What are your plans for the rest of this summer? Do you have any tour dates scheduled?
It’s been a busy summer! There’s a new single “Don’t Stop Now” that came out on 8/23 and we celebrated at the Secret Loft’s indie pop showcase that night. We’ll also be at Pianos on 9/29. In terms of a bigger tour, that’s still being worked out but news will be coming shortly, so this is where I tell everybody to follow us on #socialmedia to find out when and where that will be happening.
Where do you think you are happiest- on stage performing, in the studio recording new music or elsewhere?
That’s a tough one. I’m an extroverted introvert, so both are important for me: being in the studio really allows me to find out or reaffirm who I am, what I know, and see how I can surprise myself creatively. But on the other hand, I just love sharing things in general – music, food, whatever, so of course I love being on stage and sharing whatever I’ve made with anybody who wants to listen.
Who are some of your favorite artists? Who would you like to work with in the future? What would be a dream collaboration for this band?

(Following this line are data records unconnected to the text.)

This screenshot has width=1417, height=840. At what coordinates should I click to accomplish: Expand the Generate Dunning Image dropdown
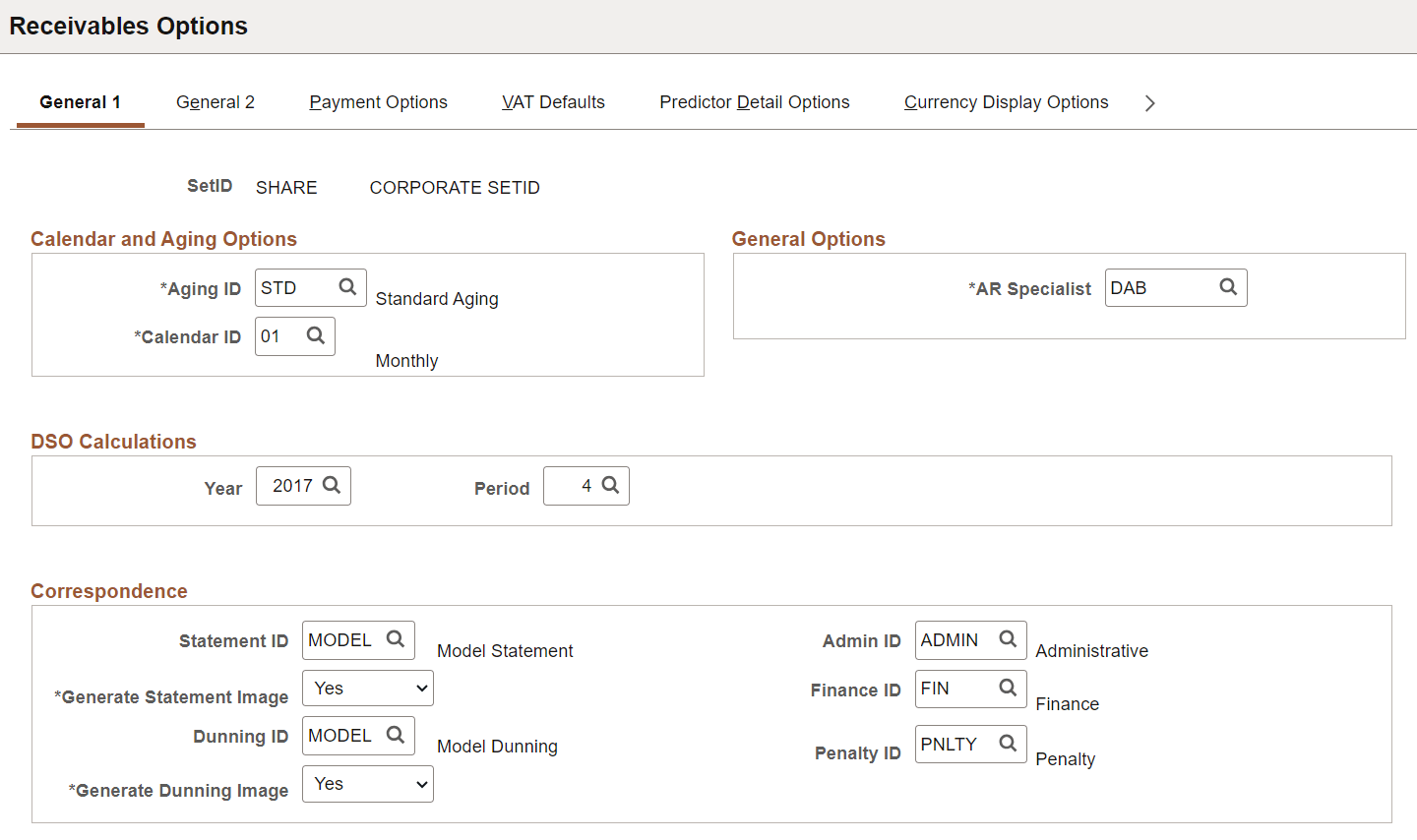[x=368, y=784]
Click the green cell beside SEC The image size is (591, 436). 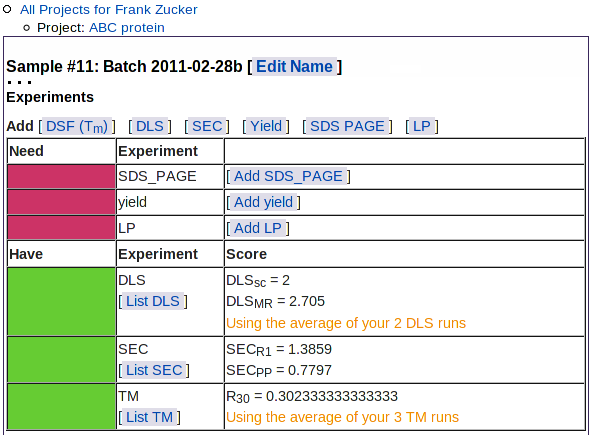(x=61, y=360)
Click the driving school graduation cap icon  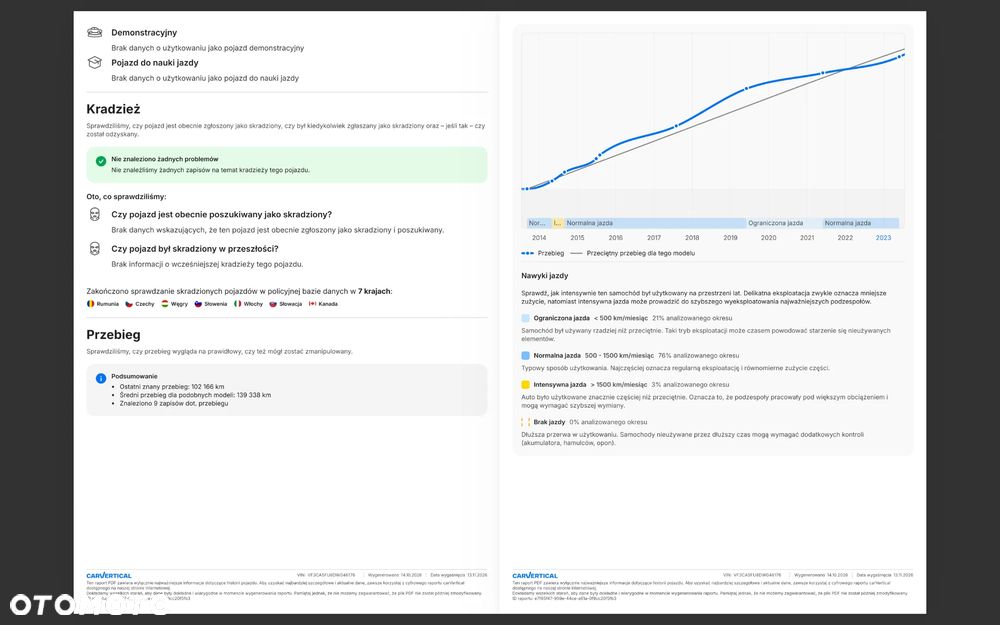(94, 62)
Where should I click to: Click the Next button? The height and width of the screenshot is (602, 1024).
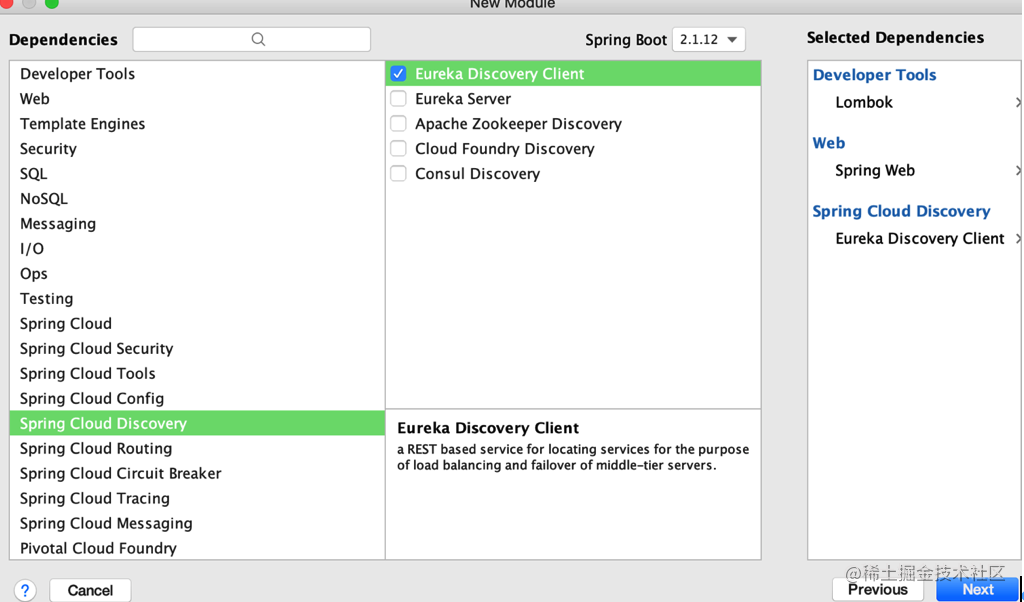click(978, 590)
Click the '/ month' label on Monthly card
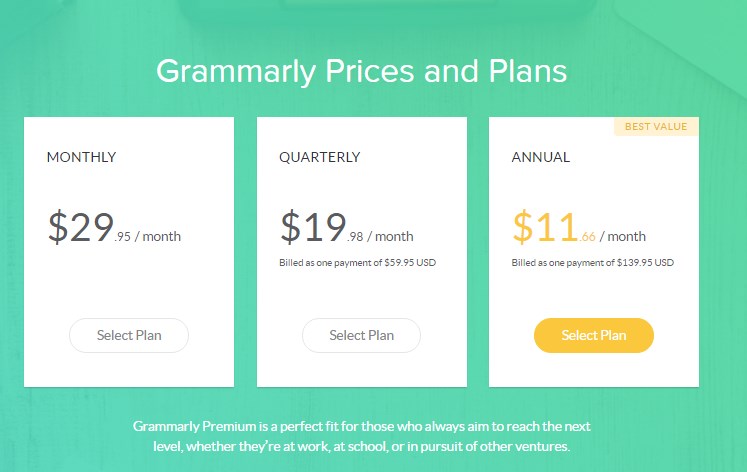 [x=158, y=236]
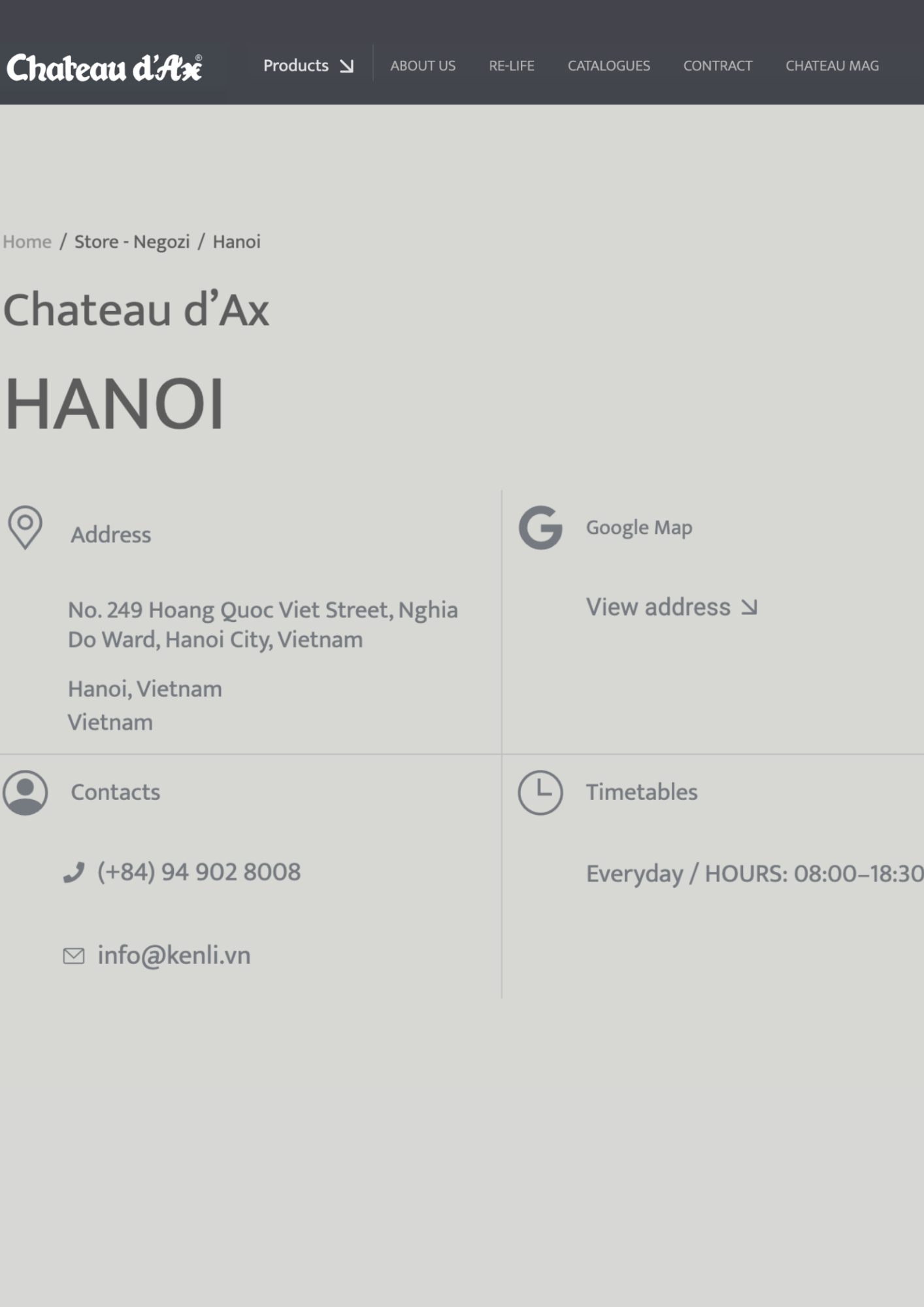The image size is (924, 1307).
Task: Click the email envelope icon
Action: (74, 956)
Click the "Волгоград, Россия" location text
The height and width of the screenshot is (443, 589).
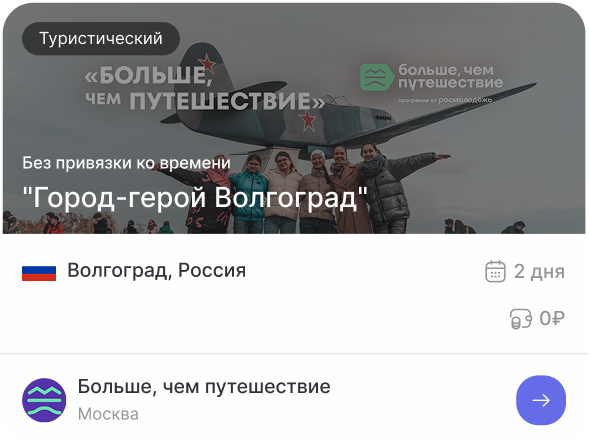point(157,271)
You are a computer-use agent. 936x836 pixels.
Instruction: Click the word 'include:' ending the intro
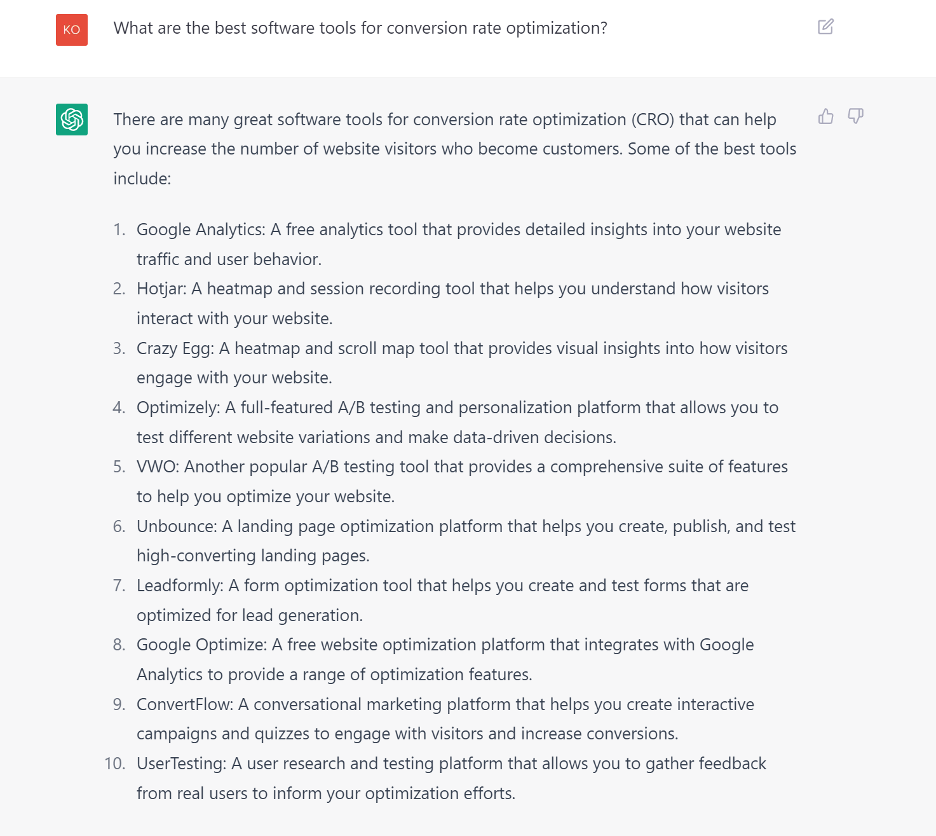tap(142, 179)
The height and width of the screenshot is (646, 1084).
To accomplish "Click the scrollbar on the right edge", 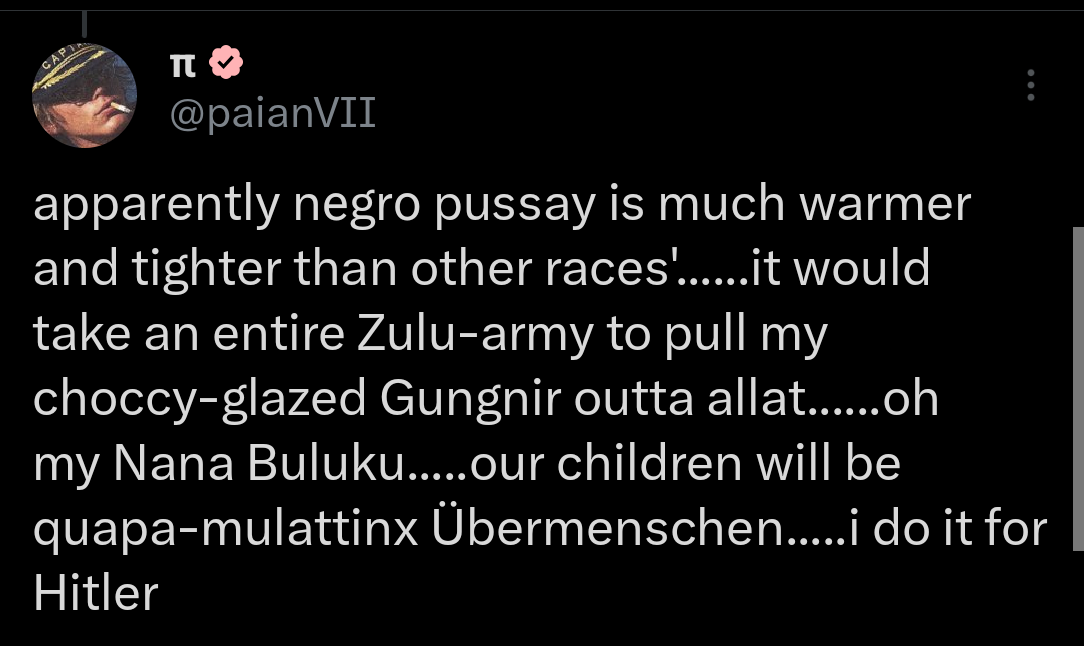I will pyautogui.click(x=1077, y=388).
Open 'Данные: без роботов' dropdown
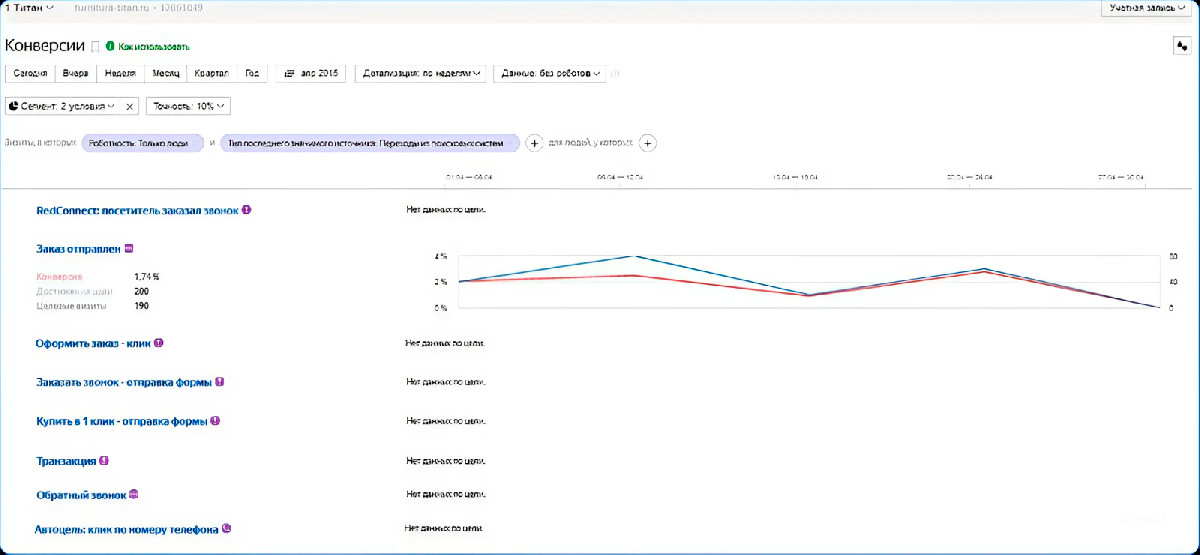 click(550, 73)
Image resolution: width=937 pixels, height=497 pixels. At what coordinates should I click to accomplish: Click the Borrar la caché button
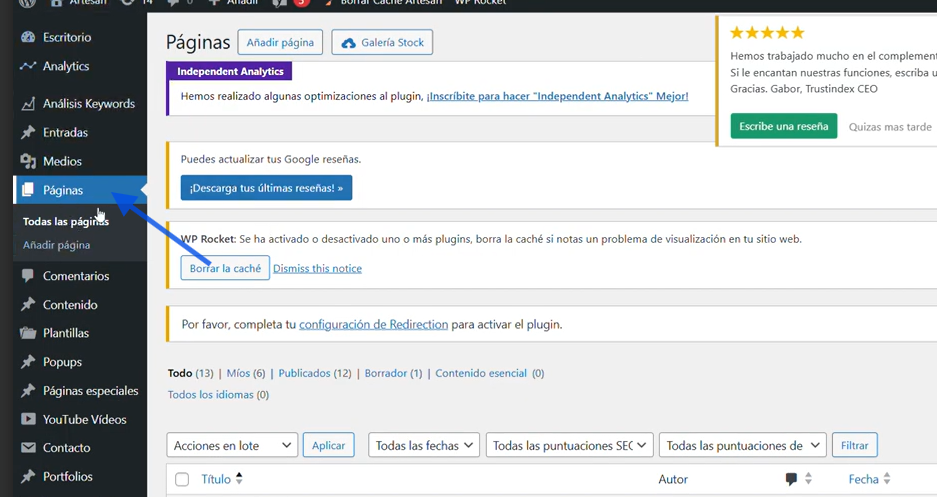pyautogui.click(x=225, y=268)
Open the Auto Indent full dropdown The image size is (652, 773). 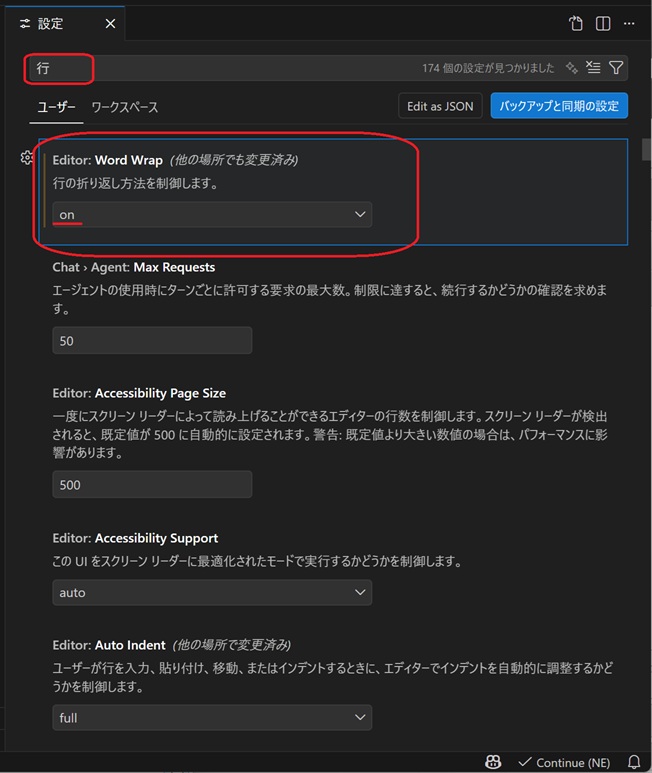212,717
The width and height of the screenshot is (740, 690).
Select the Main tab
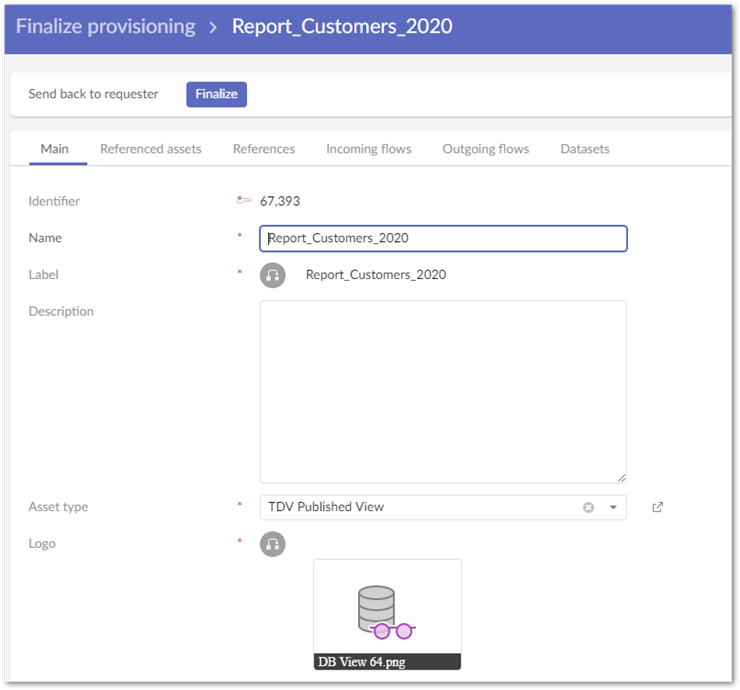54,149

Well, I just saw Fleet Foxes in Prospect Park and it absolutely killed me – the new album is absolutely beautiful, and those songs played in a live setting really made me love it even more.
Dream collaboration is, and will always be, with Bjork. No question. I’d also hit up Radiohead or Nigel Godrich to see if they’re around too.
What do you hope is the message of your music? What do you hope people continue to take away from your songs?
Overall? Sincerity. I hope people listen to this music and can hear where it comes from. The message varies by album or song, but each word, note, and sound is worked meticulously before it gets to your ears. I also hope the message is that nothing is simple – this world and the people in it are very complicated, and especially nowadays where everything’s getting politicized and politics are becoming more and more polarized. Reduction is so common because it’s so easy. I want to challenge the listener, but from a comfortable place, so with this music (as with everything else), always dig deeper.
What advice would you give to a band just getting started? Or even to someone young that is thinking of becoming a musician one day?
Like I said before, it shouldn’t be that much of a choice. If it’s in you, it has to get out, so do it, and don’t give up. You’re going to be bad before you’re not, and eventually you’ll get less bad, and then better and better. But here’s the rub – the better you get, the worse you’ll think you are, because your standards get higher and higher. So, the moment when you both love and hate what you’re doing is when you know you’re in a good place. How’s that for inspiration?
Is there anything else that you would like to share with our readers about yourselves or your music?
Please support art! Doesn’t have to be mine, but it’s so important now more than ever. Buy the album for $5, pay the $10 cover. We all spend more on dumber things. And use your social capital! Every Follow, Like, Retweet, etc. costs you nothing and goes soooo far. Don’t make me beg you to tag us while I’m on stage, because I will.